Performance and capacity guide

This guide describes how to run reproducible load tests against recsys-service and capture sizing data for production planning.

Who this is for

  • Developers and SREs sizing recsys-service for production
  • Engineers running load tests before enabling new signals or data modes

What you will get

  • A runnable load-test harness
  • The parameters that matter for repeatability
  • A table format for recording sizing data over time

1) Preflight checklist

  • Postgres is seeded with a tenant, config, and signal data.
  • recsys-service is healthy (/healthz returns 200).
  • Auth headers are configured (dev headers or a bearer token).

2) Run the load test

Use the built-in harness:

./scripts/loadtest.sh

Key parameters (env vars):

  • BASE_URL (default: http://localhost:8000)
  • ENDPOINT (default: /v1/recommend; set /v1/similar for similar-items)
  • TENANT_ID, SURFACE, K
  • REQUESTS, CONCURRENCY
  • DEV_HEADERS=true (local) or set BEARER_TOKEN / API_KEY

Example:

BASE_URL=http://localhost:8000 \
ENDPOINT=/v1/recommend \
TENANT_ID=demo \
SURFACE=home \
REQUESTS=1000 \
CONCURRENCY=25 \
./scripts/loadtest.sh

Capture:

  • rps (requests/sec)
  • p50/p95/p99 latency
  • error rate (non-2xx + timeouts)

Note

If you see a lot of 429 responses locally, you may be hitting the dev stack’s safety rate limit. Either lower CONCURRENCY/REQUESTS or use the benchmark setup in Baseline benchmarks (anchor numbers).

3) Record sizing data

Use this table as a living record. Fill with measured results from your environment (hardware, cache settings, dataset size).

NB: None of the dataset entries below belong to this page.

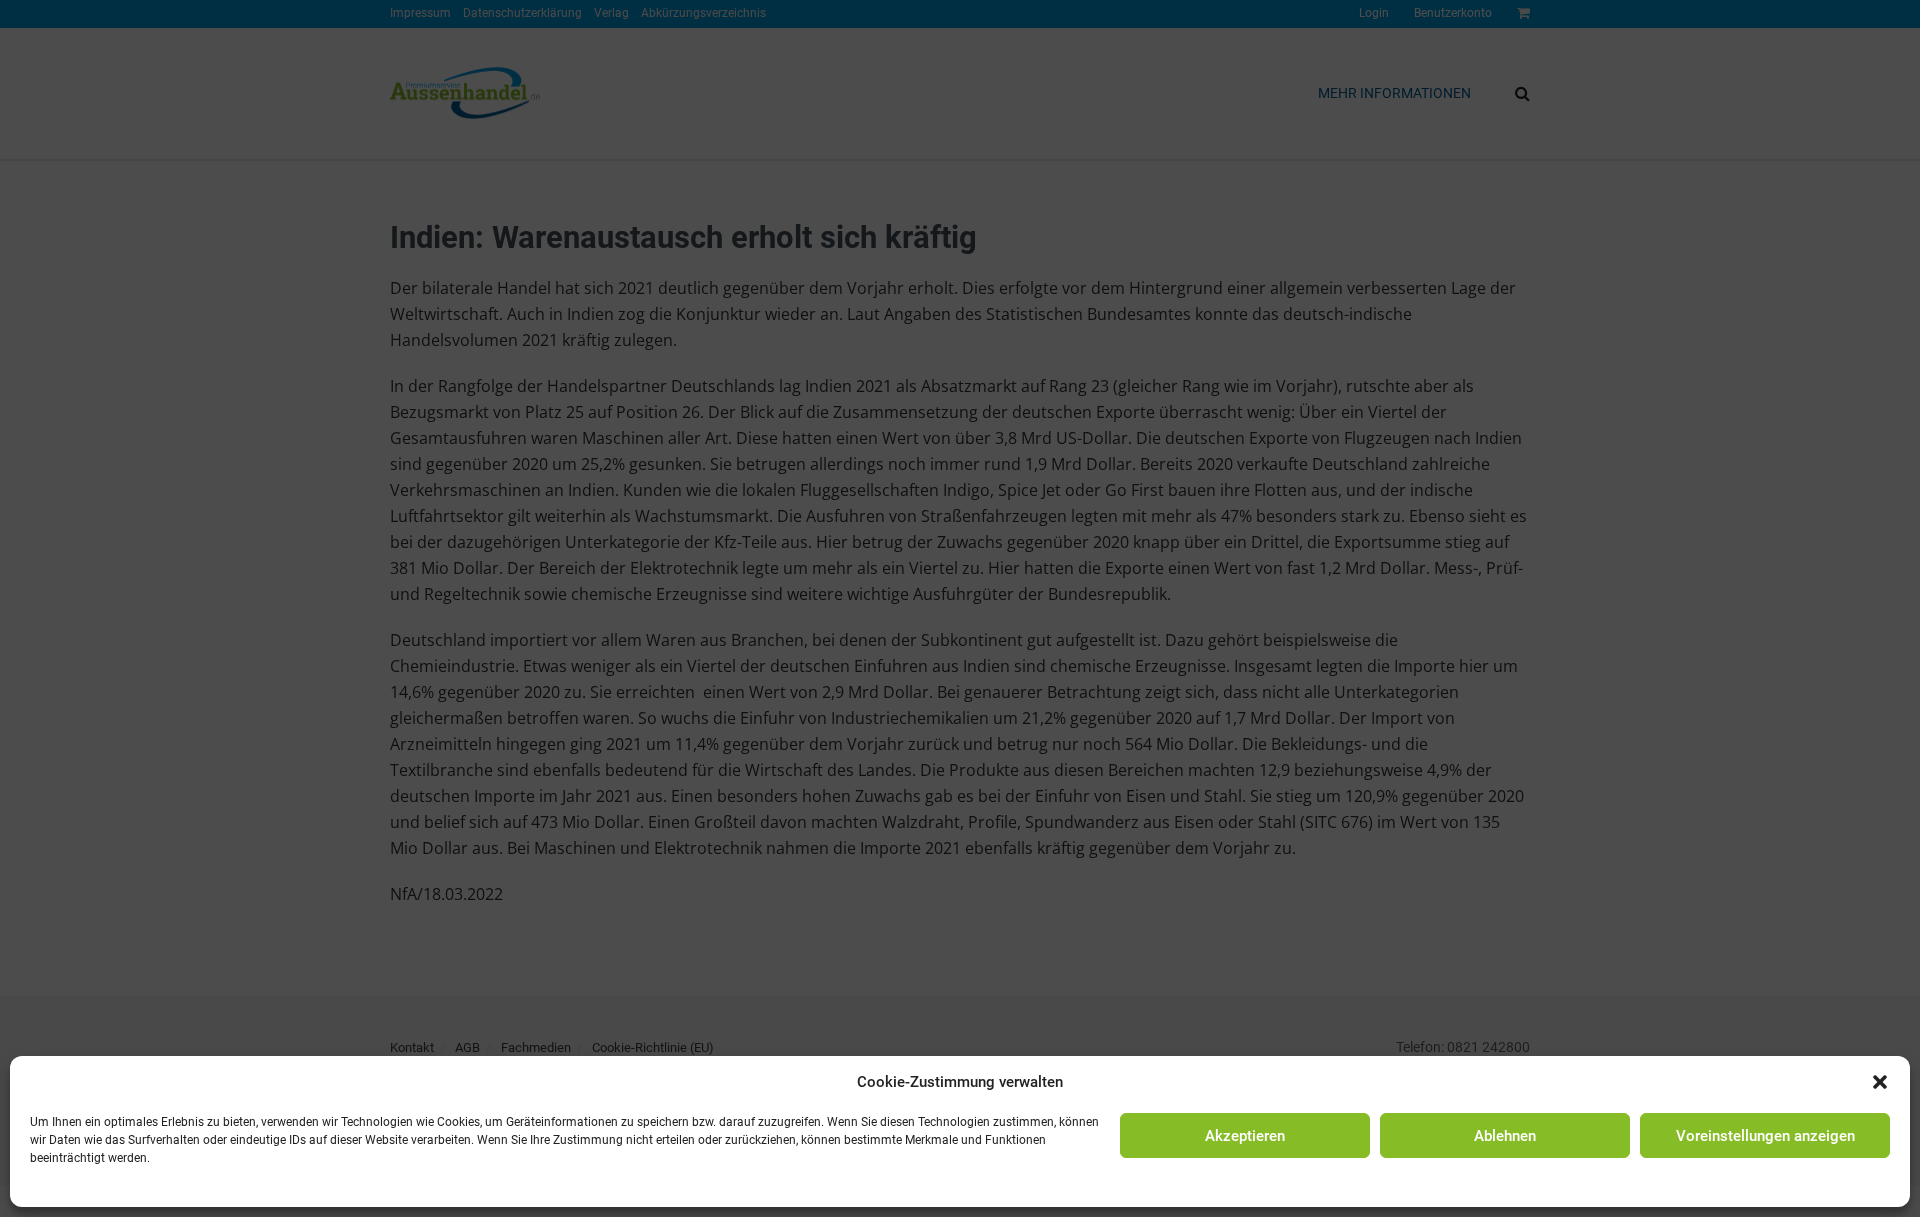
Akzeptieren (1245, 1136)
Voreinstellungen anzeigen (1765, 1136)
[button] (1880, 1082)
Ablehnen (1505, 1136)
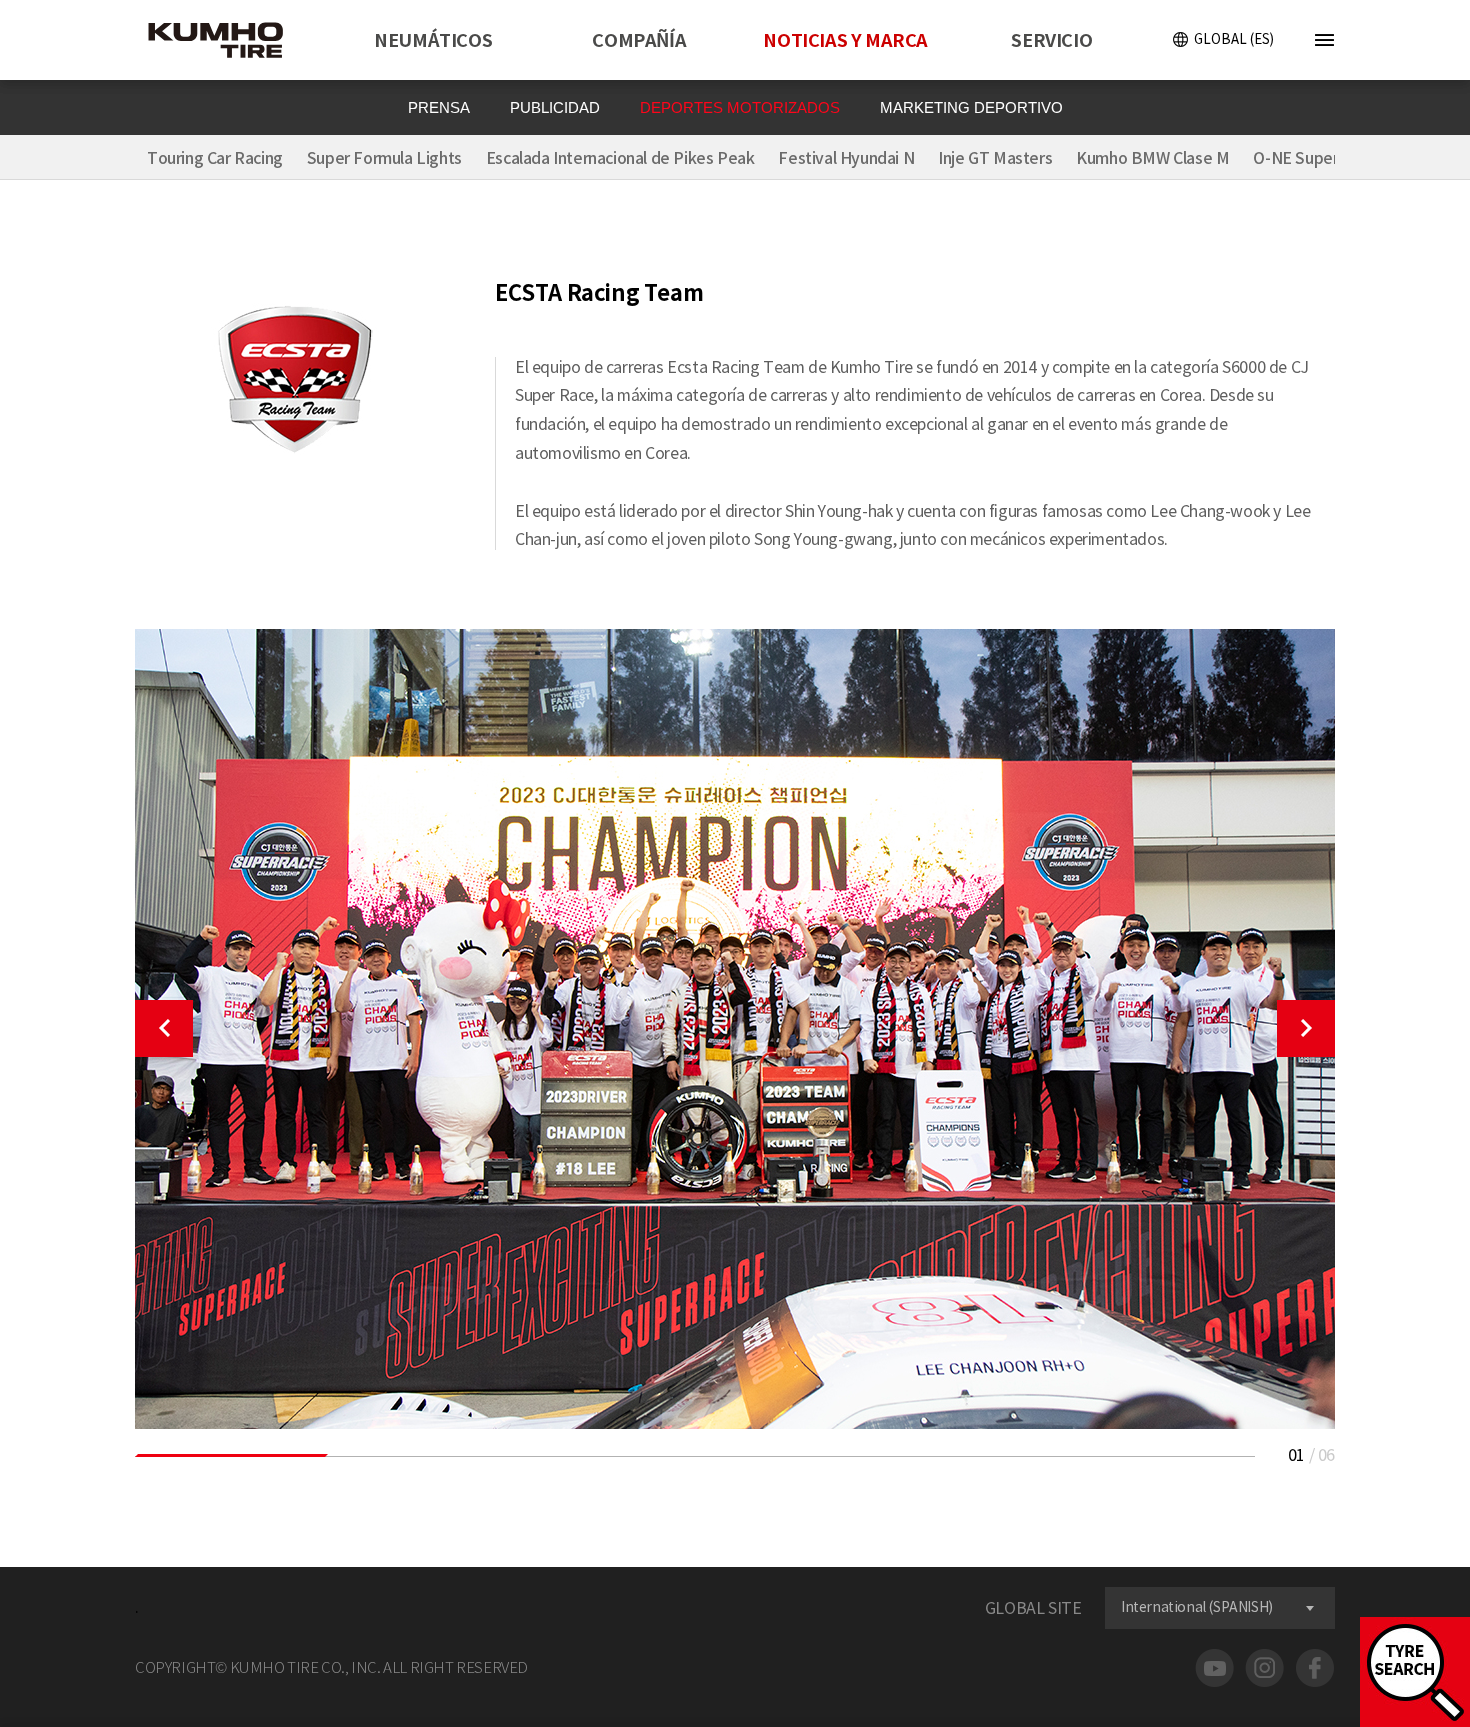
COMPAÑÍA (639, 40)
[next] (1306, 1028)
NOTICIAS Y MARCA (845, 40)
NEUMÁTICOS (433, 40)
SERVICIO (1051, 40)
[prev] (164, 1028)
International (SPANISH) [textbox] (1197, 1607)
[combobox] (1220, 1608)
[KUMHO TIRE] (227, 43)
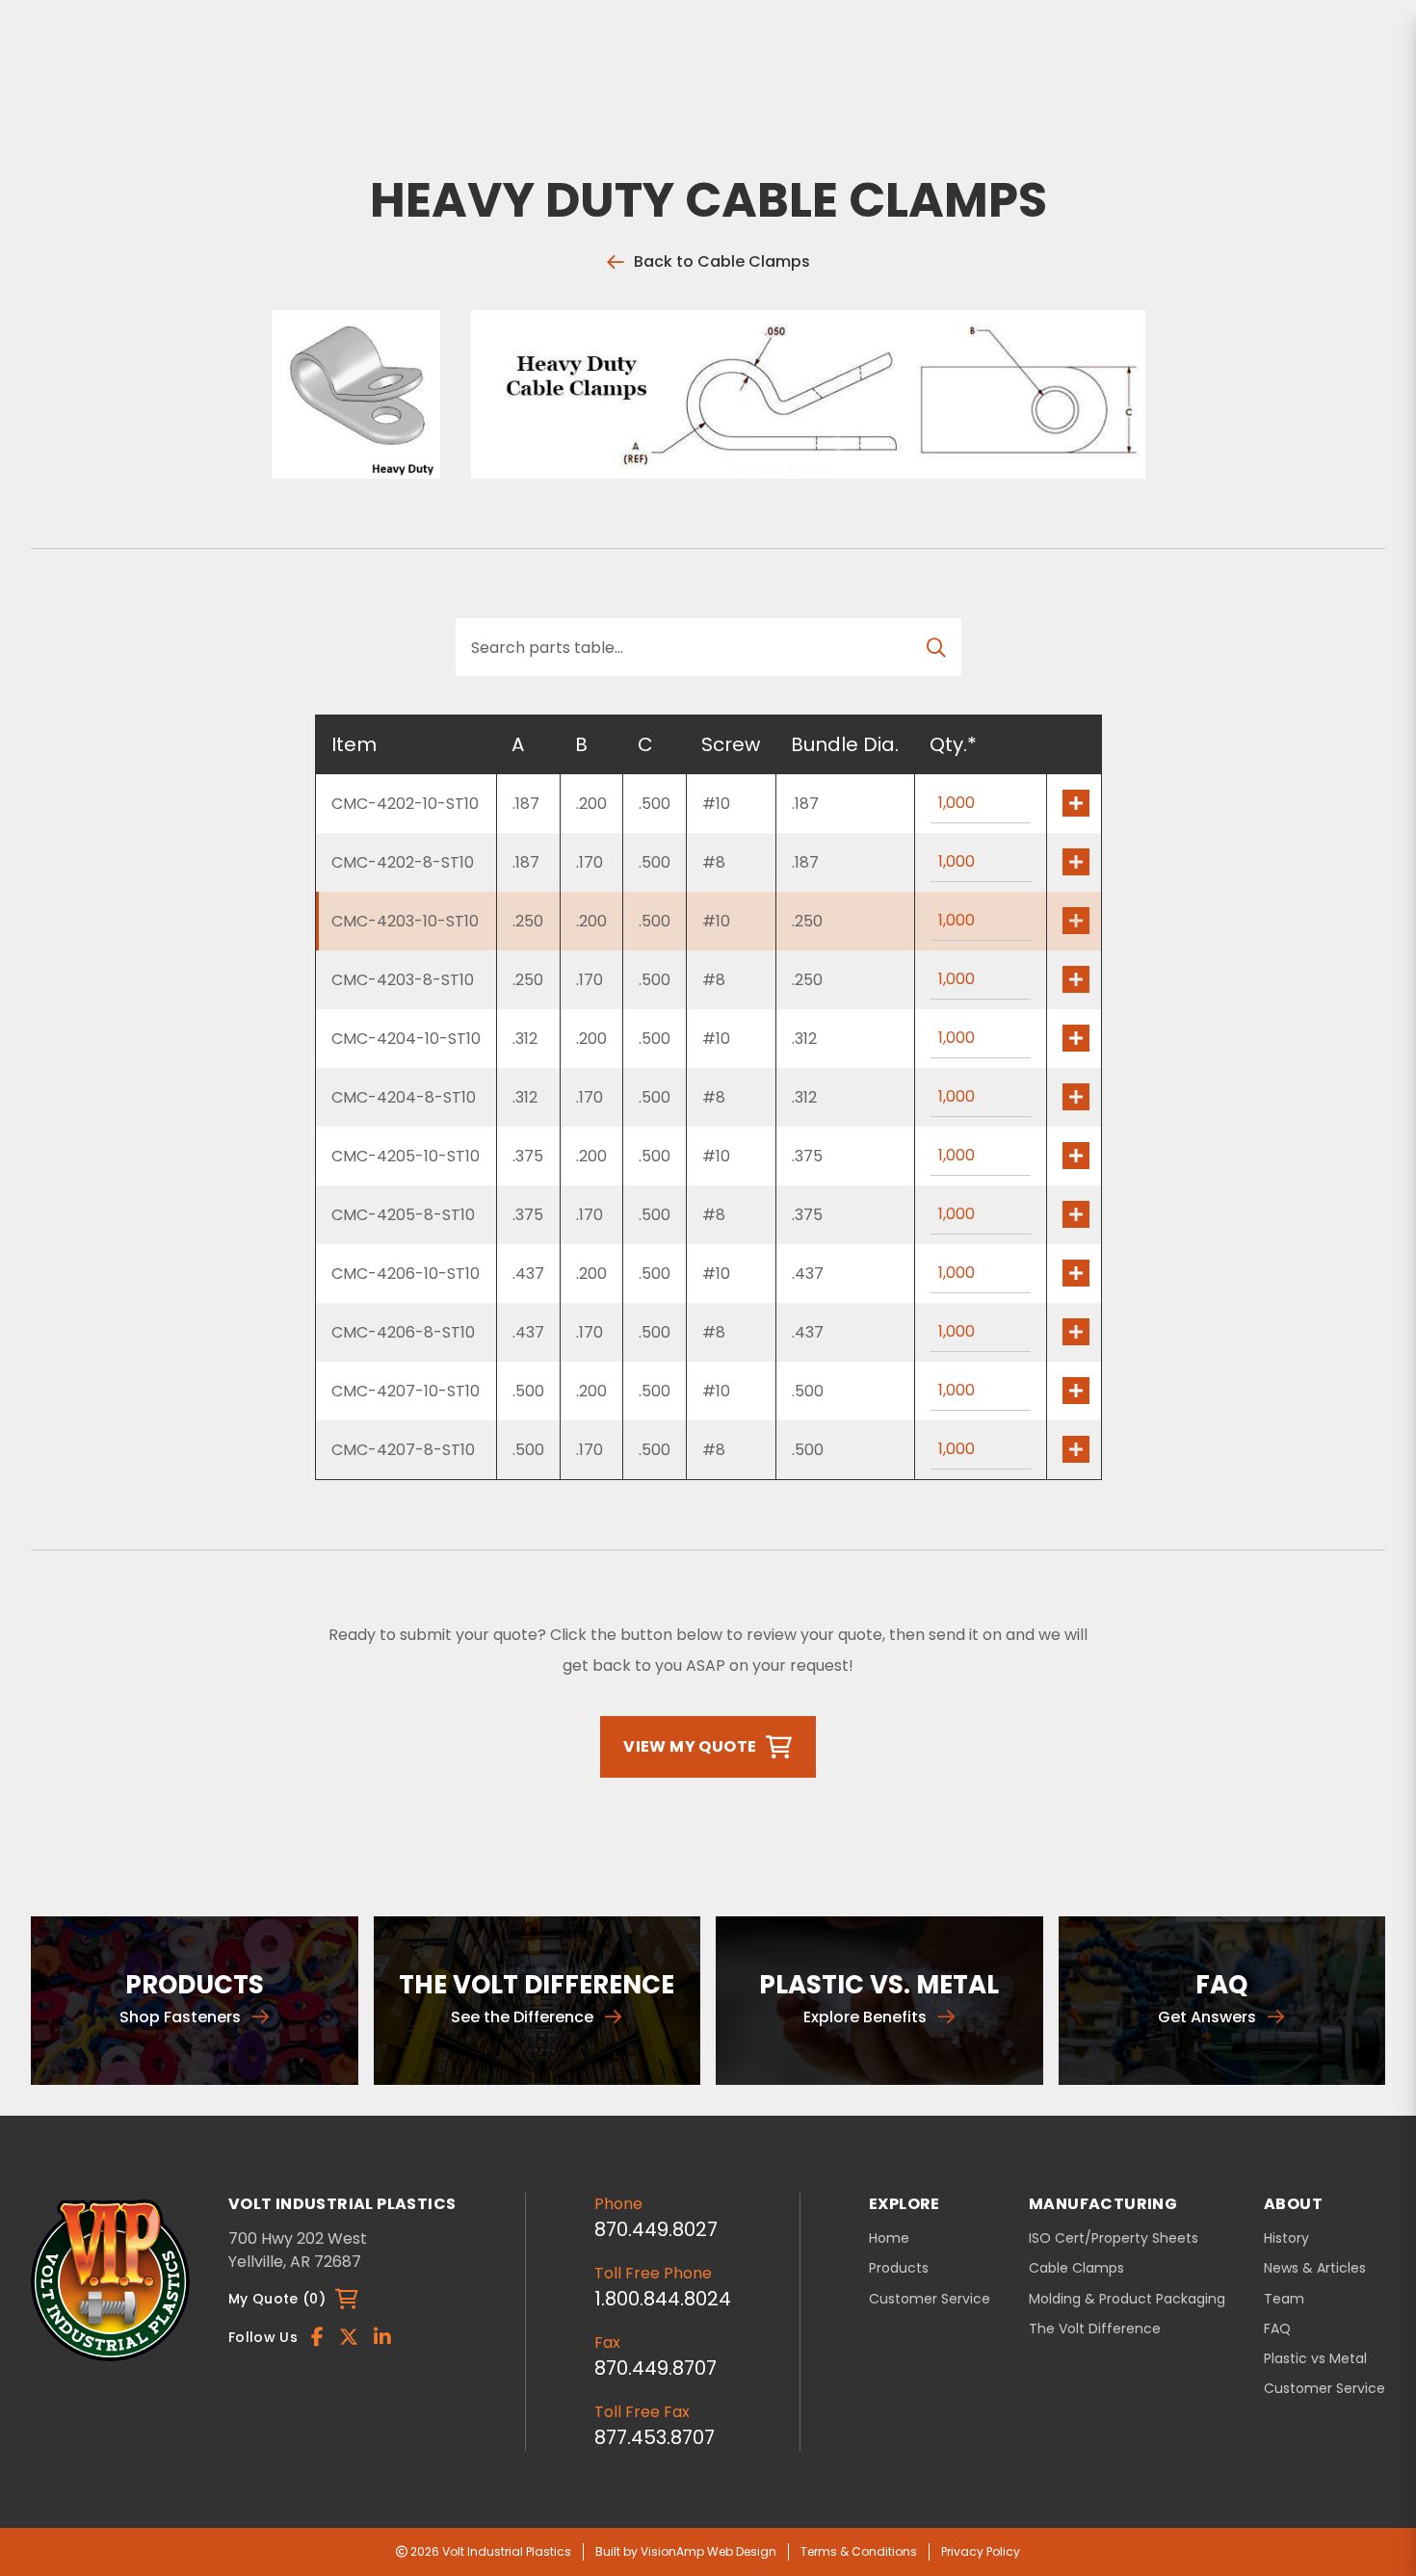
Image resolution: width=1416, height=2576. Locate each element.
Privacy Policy (980, 2551)
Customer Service (929, 2298)
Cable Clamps (1076, 2268)
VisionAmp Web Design (708, 2551)
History (1286, 2238)
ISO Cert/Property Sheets (1113, 2238)
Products (899, 2267)
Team (1284, 2299)
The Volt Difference (1095, 2329)
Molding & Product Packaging (1127, 2299)
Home (889, 2238)
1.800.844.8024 (662, 2298)
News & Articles (1315, 2268)
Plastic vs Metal (1315, 2359)
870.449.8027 (656, 2229)
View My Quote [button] (689, 1746)
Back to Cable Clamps (722, 261)
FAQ (1277, 2329)
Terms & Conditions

Tier Target QPS p95 Latency CPU Memory Notes
dev local, seeded data
small single tenant
med multi-tenant
large dedicated cache

4) Tuning levers

  • Cache TTLs: RECSYS_CONFIG_CACHE_TTL, RECSYS_RULES_CACHE_TTL
  • Backpressure: RECSYS_BACKPRESSURE_MAX_INFLIGHT, RECSYS_BACKPRESSURE_MAX_QUEUE
  • Algorithm mode: RECSYS_ALGO_MODE (blend, popularity, cooc, etc.)
  • Artifact mode: RECSYS_ARTIFACT_MODE_ENABLED (affects S3/manifest latency)

5) Repeat after changes

Re-run the load test after:

  • schema changes (new signals)
  • algorithm changes
  • cache or artifact mode changes
  • infrastructure changes